# My first Smoke on my Masterbuilt Modified XL



## schmitzmoke (Apr 9, 2012)

This is my first smoke on my Modified Masterbuilt XL, I added the wheels on the bottom, it makes it sooo easy to move


----------



## tjohnson (Apr 9, 2012)

Great Idea!

Todd


----------



## schmitzmoke (Apr 9, 2012)

I decided to sell the Brinkmen offset in a yardsale, to much work! I wanted to smoke inside my pool area so I got the Masterbuilt. I though that it would finish off the outdoor kitchen. It was a real pain going out to the back yard to tend to the fire.







Now I can float in the pool and watch things







I did a few mods to it, I put a 8" cast pan in for wood, and ran a nice bead of 100% silicone (heat rated) on the door opening to seal the door. It worked great! I think I'll add a few bricks inside to temper the heat gain/loss. that should do it!

The Butts turned out great!


----------



## glocksrock (Apr 10, 2012)

Looks great, I did the same mods, except for sealing the door. The dolly does make all the difference in moving in around, and the cast iron skillet is much better than the stock chip tray. I used a 10" skillet and drilled holes to add long bolts so I can adjust the height of the pan.


----------



## ahakohda (Apr 10, 2012)

Can AMNPS be used in this smoker? Just asking........


----------



## s2k9k (Apr 10, 2012)

That's a great looking setup you have there!
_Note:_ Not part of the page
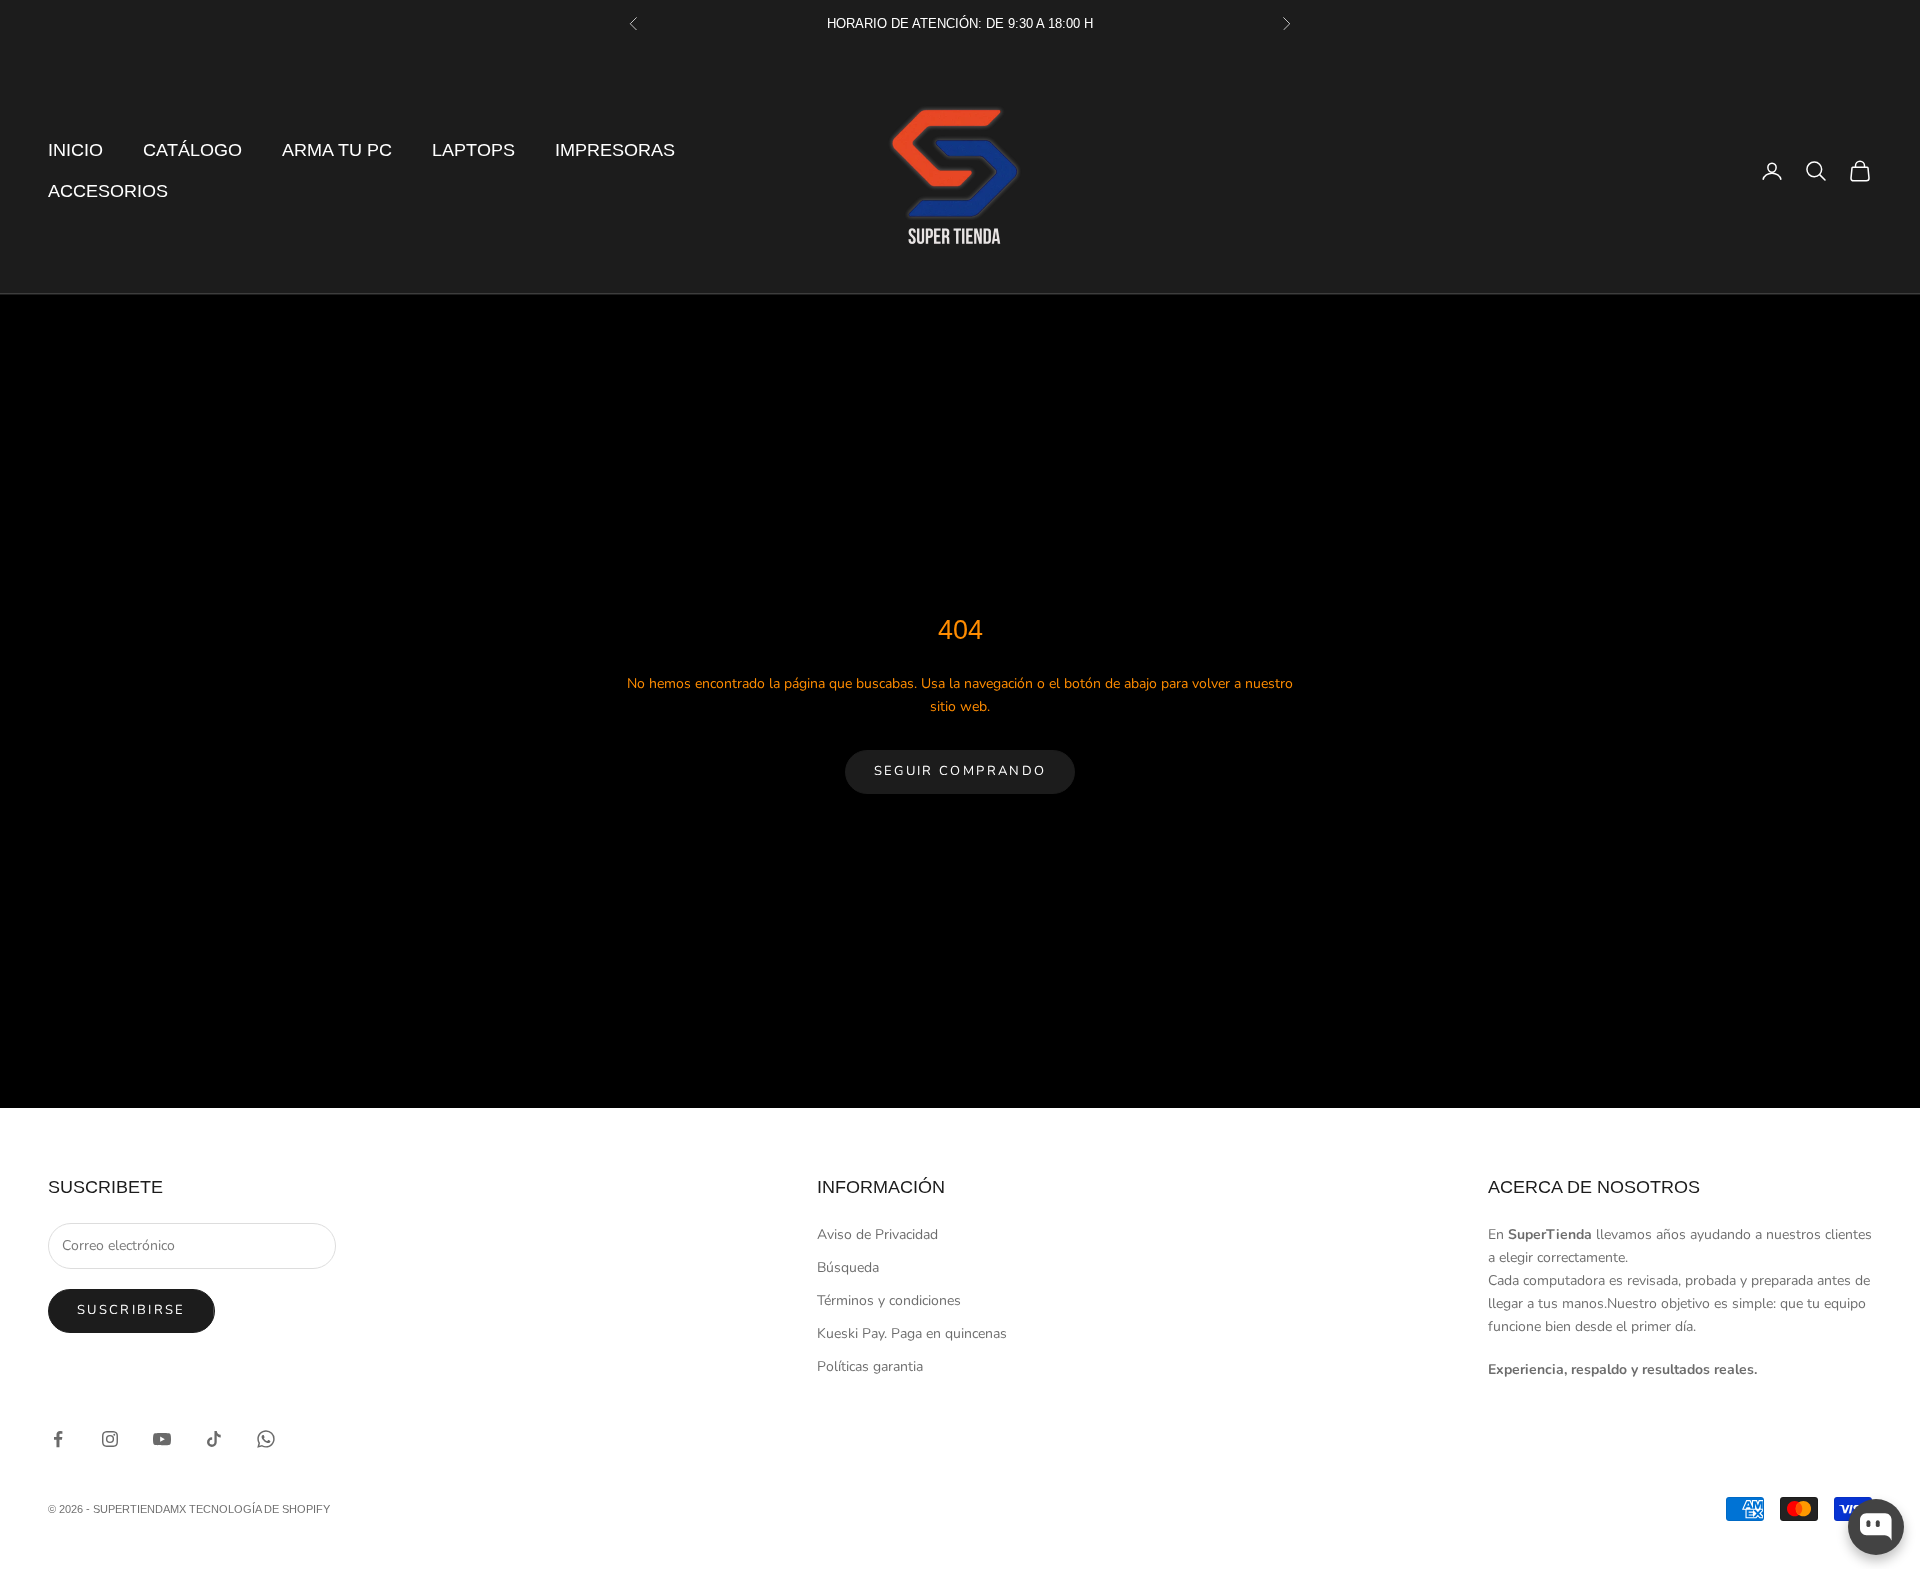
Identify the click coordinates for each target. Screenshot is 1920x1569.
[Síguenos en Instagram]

But what did you smoke?


----------



## schmitzmoke (Apr 10, 2012)

I did 2 Butts after seasoning the smoker a few days ago, They turned out great! I did a simple rub, let them sit over night. I used Pecan and Hickory chunks for smoke. Wrapped at 160 degrees and finished up at 195. Let them sit for about and hour in my warming drawer. I was surprised how much juice was in the foil after opening. They did however have a great bark on them prior to wrapping in foil though. I didn't take any pics,,,, I was ready to eat em up by then!
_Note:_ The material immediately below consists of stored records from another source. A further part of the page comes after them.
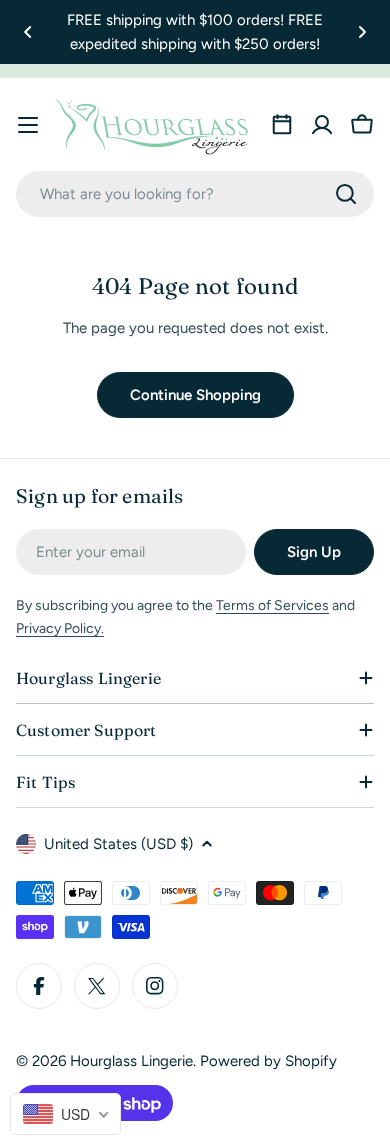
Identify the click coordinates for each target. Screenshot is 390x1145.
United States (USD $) (118, 844)
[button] (28, 32)
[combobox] (195, 194)
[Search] (346, 194)
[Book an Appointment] (282, 125)
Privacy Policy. (60, 628)
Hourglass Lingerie (131, 1061)
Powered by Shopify (268, 1061)
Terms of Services (272, 605)
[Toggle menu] (28, 125)
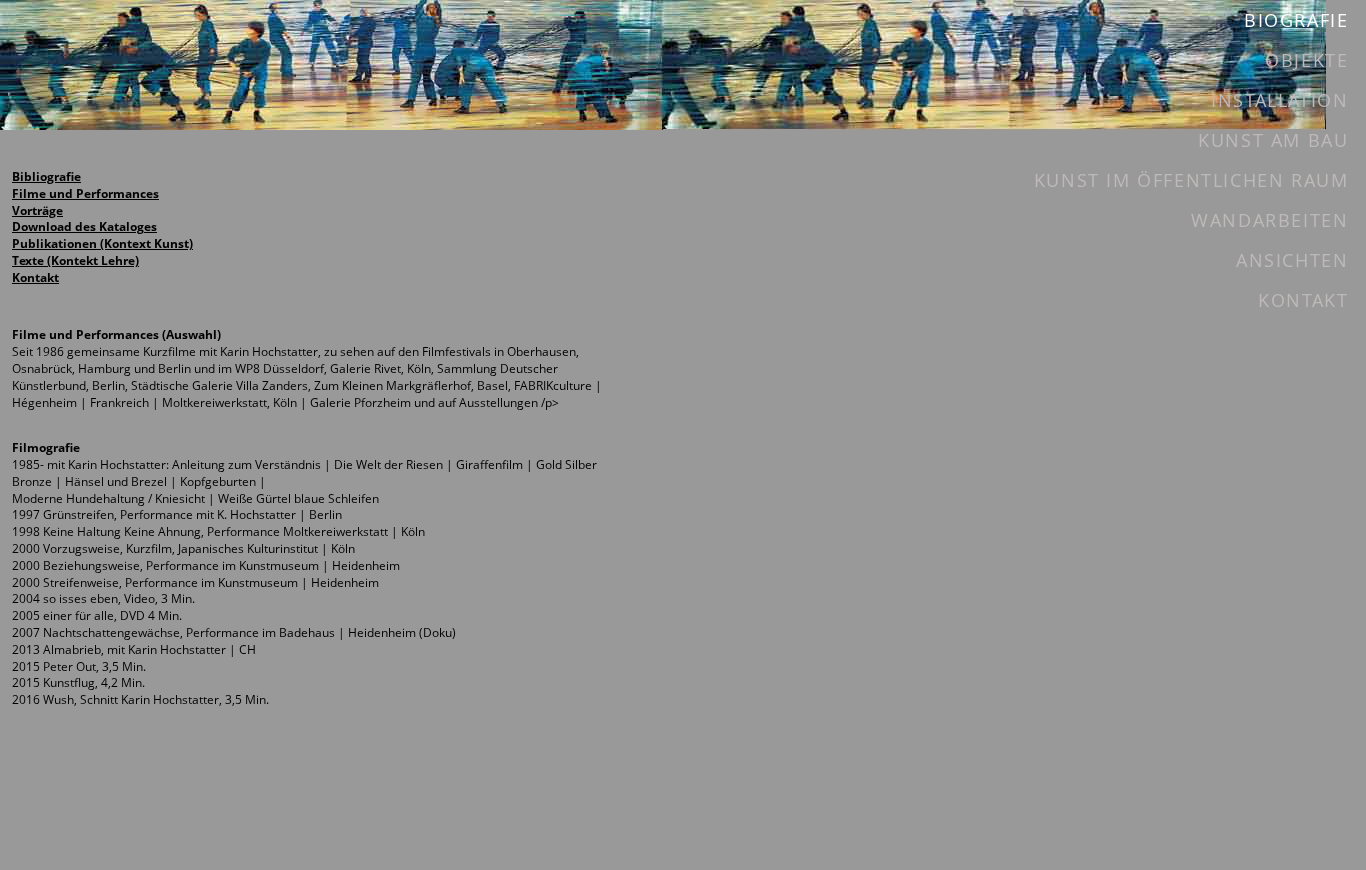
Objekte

The door seal worked out great! All I did was bought some 100% silicone and laid a nice even 3/8 inch bead all along the door frame. when the door closes, it seals up perfect. I did get a bit of grease build up on the door that leaked out when opening the door. The small throw rug did a nice job of catching any drips.

One note that will help anyone that uses the 8" cast pan for wood is that this pan is seriously HOT when you need to refill it. I used heavy leather gloves and a old piece of tile on top of the unit to set it on when refilling. I also used foil to seal it and poked a few holes in it to let the smoke out. Not a singe flare up.


----------



## schmitzmoke (Apr 10, 2012)

I'm not sure, I've never seen one or used one to be honest. I like the design,,, If you need to custom build one,,, Here's the place for all your perforated steel products that you would ever need! I used them for the stainless steal behind my Gas Grill **See pic**.

www.mcnichols.com

 


AHAKOHDA said:


> Can AMNPS be used in this smoker? Just asking........


----------



## couger78 (Apr 11, 2012)

AHAKOHDA said:


> Can AMNPS be used in this smoker? Just asking........


Yep. I use my amazens—both the pellets & the dust— in my XL all the time with sausage smokes.

Kevin


----------



## ahakohda (Apr 11, 2012)

Dont want to hijack this thread but Kevin can you please tell me how low can you go on temperature? Like for kielbasa can I go as low as 120F and so on up to 165F? I am thinking about getting XL for summer use with amnps in it.


----------



## couger78 (Apr 11, 2012)

AHAKOHDA said:


> Dont want to hijack this thread but Kevin can you please tell me how low can you go on temperature? Like for kielbasa can I go as low as 120F and so on up to 165F? I am thinking about getting XL for summer use with amnps in it.


I use a combination of items to maintain the low temps. The XL wants to climb over 200°—so in order to keep it in the range of 150-160, I set the XL on its lowest output and reduce the flow even further with the additional ball valve I added.  For kielbasa, I prewarm the smoker to 110-120° & hang the sausage to dry. This requires careful monitoring of the gas/flame/temp as it still wants to climb. Thats actually almost too low for this gasser. sometimes I'm insert an electric kitchen hot plate and let that do the preliminary warming. This will heat the box in the 120-140 range without the hassle of gas-regulation. After an hour, I add smoke (amnps) & let it cruise from 130-140° for the next couple of hours. The last hour or so, I kick the temps up with gas to 150-160°—but I always finish my sausages in a hot water bath, not in the smoker.

IMO, the XL is better suited for hot smokes, but if you've the time & energy, it'll do a nice job on sausages as well. It just requires a good deal of your attention. No "Set & Forget" here, I'm afraid.

Kevin


----------



## smokinhusker (Apr 12, 2012)

Great set up!


----------



## schmitzmoke (Apr 12, 2012)

I've never smoked sausage with the lower temps, I have thrown a few links in during other smokes and was happy with what I got. My primary goal is to do big a$$ chunks of meat. I'm all about Pork, Ribs and Brisket. This XL will fit the bill for me.

I do love the Western NY Chiavetta's Chicken BBQ that I grew up with but the grease overwhelms my grill and smoke hood on my gas grill. I think I'll do a very light smoke on the chicken leg 1/4'rs in the XL and finish on the grill to crisp them up. A healthy dose of Chiavetta's Marinade mopped will do the trick!

My next goal is to fine tune the smoke that I get from the cast pan, it seemed a bit heavy as it was first taking off, the chunks turned into coal after the smoke stopped but IMO was too heavy when it first started to smoke.


----------